■ **SET EXERCISE 1**
Quote word for word the part of the records that opens with the line containing "selection combo box" and closes with the line containing "This screenshot has height=709, width=999.", including both of those lines.

■ **EXCERPT TO READ**
-- START --

Wednesday, October 6, 2010

Is the “Structure – System – Staff” and the Role of the Chief Entrepreneurial Officer (Business owner) all aligned for optimal delivery?



Structure of an organization allows defining of who does what. Most small businesses operate with little or no structure, and roles and responsibilities overlap. When there are only few balls bouncing, all the balls may be handled well. But when the business grows, and there are too many balls to handle, the play becomes inefficient and more time is spent picking up the fallen balls than keeping all the balls bouncing. Having a well defined structure allows for role clarity and definition of competency needed for each role. This allows for division of labor and co-operative functioning within an organization, resulting in operational efficiencies.


Systems within an organization define how the work should get done for the best possible outcomes. Most work flow in a small enterprise is intuitive - therefore not very organized - resulting in suboptimal performance. When the business is small this will do but as the business grows, the operational complexity grows too. The enterprise needs business process organization and the systems and processes have to be put in place.

Staffing becomes critical to keep pace with the growth of business. Issues like staff adequacy, competency and compensation need to be addressed strategically and professionally and cannot be done in an emergent manner.

-- END --

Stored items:
-- START --

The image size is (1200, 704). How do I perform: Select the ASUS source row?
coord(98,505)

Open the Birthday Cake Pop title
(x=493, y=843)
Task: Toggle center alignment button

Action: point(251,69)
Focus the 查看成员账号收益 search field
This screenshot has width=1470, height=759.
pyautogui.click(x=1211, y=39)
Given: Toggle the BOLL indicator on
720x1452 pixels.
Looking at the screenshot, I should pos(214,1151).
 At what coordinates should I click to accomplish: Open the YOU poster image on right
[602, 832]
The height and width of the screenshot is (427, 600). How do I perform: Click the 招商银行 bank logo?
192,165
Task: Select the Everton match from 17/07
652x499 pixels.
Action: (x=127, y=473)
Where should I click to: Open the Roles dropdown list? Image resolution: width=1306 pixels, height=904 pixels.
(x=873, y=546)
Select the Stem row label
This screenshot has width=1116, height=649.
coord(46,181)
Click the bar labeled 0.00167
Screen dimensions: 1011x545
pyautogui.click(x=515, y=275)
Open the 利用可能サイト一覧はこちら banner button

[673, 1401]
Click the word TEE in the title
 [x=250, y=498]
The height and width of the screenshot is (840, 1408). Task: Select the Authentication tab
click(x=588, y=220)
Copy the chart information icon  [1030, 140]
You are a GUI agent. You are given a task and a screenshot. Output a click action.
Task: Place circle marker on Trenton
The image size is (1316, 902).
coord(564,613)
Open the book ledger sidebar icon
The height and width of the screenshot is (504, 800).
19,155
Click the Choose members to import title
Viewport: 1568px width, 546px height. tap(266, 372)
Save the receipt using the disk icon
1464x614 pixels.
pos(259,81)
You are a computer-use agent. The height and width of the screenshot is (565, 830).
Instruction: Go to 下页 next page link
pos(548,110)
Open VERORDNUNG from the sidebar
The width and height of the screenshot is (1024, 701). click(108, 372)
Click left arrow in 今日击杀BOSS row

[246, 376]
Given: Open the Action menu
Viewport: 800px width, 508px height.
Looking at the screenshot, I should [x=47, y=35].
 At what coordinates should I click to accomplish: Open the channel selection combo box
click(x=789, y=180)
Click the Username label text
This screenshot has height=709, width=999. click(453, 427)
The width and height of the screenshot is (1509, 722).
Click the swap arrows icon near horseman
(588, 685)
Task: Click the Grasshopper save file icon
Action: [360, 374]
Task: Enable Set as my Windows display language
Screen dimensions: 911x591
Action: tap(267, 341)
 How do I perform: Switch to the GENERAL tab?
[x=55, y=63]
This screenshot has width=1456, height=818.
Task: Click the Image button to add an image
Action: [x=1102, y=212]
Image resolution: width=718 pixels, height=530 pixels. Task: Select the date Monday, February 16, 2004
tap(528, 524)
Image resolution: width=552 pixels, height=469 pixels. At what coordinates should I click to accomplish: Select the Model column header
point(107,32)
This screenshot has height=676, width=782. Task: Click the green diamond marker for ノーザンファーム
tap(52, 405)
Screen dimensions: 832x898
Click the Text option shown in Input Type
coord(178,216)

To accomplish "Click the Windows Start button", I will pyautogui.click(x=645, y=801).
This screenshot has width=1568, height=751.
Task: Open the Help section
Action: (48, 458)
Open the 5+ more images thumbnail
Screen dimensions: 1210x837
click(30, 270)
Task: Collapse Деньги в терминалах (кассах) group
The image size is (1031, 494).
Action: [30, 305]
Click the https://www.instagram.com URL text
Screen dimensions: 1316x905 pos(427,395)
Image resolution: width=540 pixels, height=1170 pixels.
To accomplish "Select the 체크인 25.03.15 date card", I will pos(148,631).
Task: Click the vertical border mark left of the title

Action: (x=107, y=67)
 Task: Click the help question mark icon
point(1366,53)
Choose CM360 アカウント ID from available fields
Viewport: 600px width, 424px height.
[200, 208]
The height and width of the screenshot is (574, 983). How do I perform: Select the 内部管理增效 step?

-- END --

■ **SET EXERCISE 2**
Print the part of the post on business structure, systems and staff that opens with the words "Wednesday, October 6, 2010" and closes with "for optimal delivery?", keeping every word the same.

■ **COMPLETE RESPONSE 1**
 At what coordinates should I click to accomplish: Open the channel selection combo box
click(x=789, y=180)
Click the Username label text
This screenshot has height=709, width=999. click(453, 427)

■ **COMPLETE RESPONSE 2**
Wednesday, October 6, 2010

Is the “Structure – System – Staff” and the Role of the Chief Entrepreneurial Officer (Business owner) all aligned for optimal delivery?